YOUR OBJECTIVE:
Reproduce the data below in full, substituting "Where do I click to" for every occurrence of "Where should I click to" and keeping everything else unchanged.

Data for locating text and interface elements:
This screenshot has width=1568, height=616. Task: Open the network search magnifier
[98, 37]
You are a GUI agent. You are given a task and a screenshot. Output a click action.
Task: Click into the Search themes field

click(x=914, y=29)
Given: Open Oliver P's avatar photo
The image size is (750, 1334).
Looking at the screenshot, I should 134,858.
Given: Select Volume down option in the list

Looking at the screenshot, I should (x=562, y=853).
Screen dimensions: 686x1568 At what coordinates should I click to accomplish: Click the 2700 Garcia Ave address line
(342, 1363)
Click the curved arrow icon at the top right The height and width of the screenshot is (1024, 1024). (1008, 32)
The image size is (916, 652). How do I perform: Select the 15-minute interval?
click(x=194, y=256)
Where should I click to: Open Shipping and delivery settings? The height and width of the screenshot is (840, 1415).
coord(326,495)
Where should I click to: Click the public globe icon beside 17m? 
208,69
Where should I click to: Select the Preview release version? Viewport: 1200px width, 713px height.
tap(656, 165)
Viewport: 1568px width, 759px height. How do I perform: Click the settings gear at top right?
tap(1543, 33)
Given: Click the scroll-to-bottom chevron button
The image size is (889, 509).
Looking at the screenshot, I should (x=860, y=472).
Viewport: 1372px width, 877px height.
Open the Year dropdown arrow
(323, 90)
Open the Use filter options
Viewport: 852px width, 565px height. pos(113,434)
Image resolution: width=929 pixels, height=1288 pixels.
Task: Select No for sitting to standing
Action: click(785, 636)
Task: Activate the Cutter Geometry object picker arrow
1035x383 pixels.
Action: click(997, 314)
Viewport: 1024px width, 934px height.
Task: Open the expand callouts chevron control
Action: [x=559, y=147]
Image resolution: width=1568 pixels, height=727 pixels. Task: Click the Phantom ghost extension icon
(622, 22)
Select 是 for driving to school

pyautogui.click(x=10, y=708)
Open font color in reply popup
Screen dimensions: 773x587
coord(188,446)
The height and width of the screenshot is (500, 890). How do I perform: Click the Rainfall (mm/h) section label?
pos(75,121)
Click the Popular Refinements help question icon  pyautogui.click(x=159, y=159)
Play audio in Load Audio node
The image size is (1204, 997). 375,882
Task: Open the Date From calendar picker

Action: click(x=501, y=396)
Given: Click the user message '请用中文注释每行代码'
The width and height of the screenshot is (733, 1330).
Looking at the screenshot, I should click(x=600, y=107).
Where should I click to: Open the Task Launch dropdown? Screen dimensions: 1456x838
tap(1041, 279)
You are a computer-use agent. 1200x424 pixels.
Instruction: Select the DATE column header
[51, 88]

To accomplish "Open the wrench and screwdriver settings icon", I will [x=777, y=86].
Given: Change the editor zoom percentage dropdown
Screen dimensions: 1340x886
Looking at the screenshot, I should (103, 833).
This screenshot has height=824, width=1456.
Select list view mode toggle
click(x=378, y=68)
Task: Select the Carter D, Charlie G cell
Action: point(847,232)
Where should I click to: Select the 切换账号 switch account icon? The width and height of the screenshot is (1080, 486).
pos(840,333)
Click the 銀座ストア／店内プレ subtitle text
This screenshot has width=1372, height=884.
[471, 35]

FULL RESPONSE:
This screenshot has width=1568, height=616. Task: Open the network search magnifier
[98, 37]
You are a GUI agent. You are given a task and a screenshot. Output a click action.
Task: Click into the Search themes field

click(x=914, y=29)
Given: Open Oliver P's avatar photo
The image size is (750, 1334).
Looking at the screenshot, I should 134,858.
Given: Select Volume down option in the list

Looking at the screenshot, I should (x=562, y=853).
Screen dimensions: 686x1568 At what coordinates should I click to accomplish: Click the 2700 Garcia Ave address line
(342, 1363)
Click the curved arrow icon at the top right The height and width of the screenshot is (1024, 1024). (1008, 32)
The image size is (916, 652). How do I perform: Select the 15-minute interval?
click(x=194, y=256)
Where do I click to: Open Shipping and delivery settings? The height and width of the screenshot is (840, 1415).
coord(326,495)
Where do I click to: Click the public globe icon beside 17m? 
208,69
Where do I click to: Select the Preview release version? Viewport: 1200px width, 713px height.
tap(656, 165)
Viewport: 1568px width, 759px height. How do I perform: Click the settings gear at top right?
tap(1543, 33)
Given: Click the scroll-to-bottom chevron button
The image size is (889, 509).
Looking at the screenshot, I should (x=860, y=472).
Viewport: 1372px width, 877px height.
Open the Year dropdown arrow
(323, 90)
Open the Use filter options
Viewport: 852px width, 565px height. pos(113,434)
Image resolution: width=929 pixels, height=1288 pixels.
Task: Select No for sitting to standing
Action: click(785, 636)
Task: Activate the Cutter Geometry object picker arrow
1035x383 pixels.
Action: click(997, 314)
Viewport: 1024px width, 934px height.
Task: Open the expand callouts chevron control
Action: [x=559, y=147]
Image resolution: width=1568 pixels, height=727 pixels. Task: Click the Phantom ghost extension icon
(622, 22)
Select 是 for driving to school

pyautogui.click(x=10, y=708)
Open font color in reply popup
Screen dimensions: 773x587
coord(188,446)
The height and width of the screenshot is (500, 890). How do I perform: Click the Rainfall (mm/h) section label?
pos(75,121)
Click the Popular Refinements help question icon  pyautogui.click(x=159, y=159)
Play audio in Load Audio node
The image size is (1204, 997). 375,882
Task: Open the Date From calendar picker

Action: click(x=501, y=396)
Given: Click the user message '请用中文注释每行代码'
The width and height of the screenshot is (733, 1330).
Looking at the screenshot, I should click(x=600, y=107).
Where do I click to: Open the Task Launch dropdown? Screen dimensions: 1456x838
tap(1041, 279)
You are a computer-use agent. 1200x424 pixels.
Instruction: Select the DATE column header
[51, 88]

To accomplish "Open the wrench and screwdriver settings icon", I will [x=777, y=86].
Given: Change the editor zoom percentage dropdown
Screen dimensions: 1340x886
Looking at the screenshot, I should (103, 833).
This screenshot has height=824, width=1456.
Select list view mode toggle
click(x=378, y=68)
Task: Select the Carter D, Charlie G cell
Action: point(847,232)
Where do I click to: Select the 切换账号 switch account icon? The width and height of the screenshot is (1080, 486).
pos(840,333)
Click the 銀座ストア／店内プレ subtitle text
This screenshot has width=1372, height=884.
[471, 35]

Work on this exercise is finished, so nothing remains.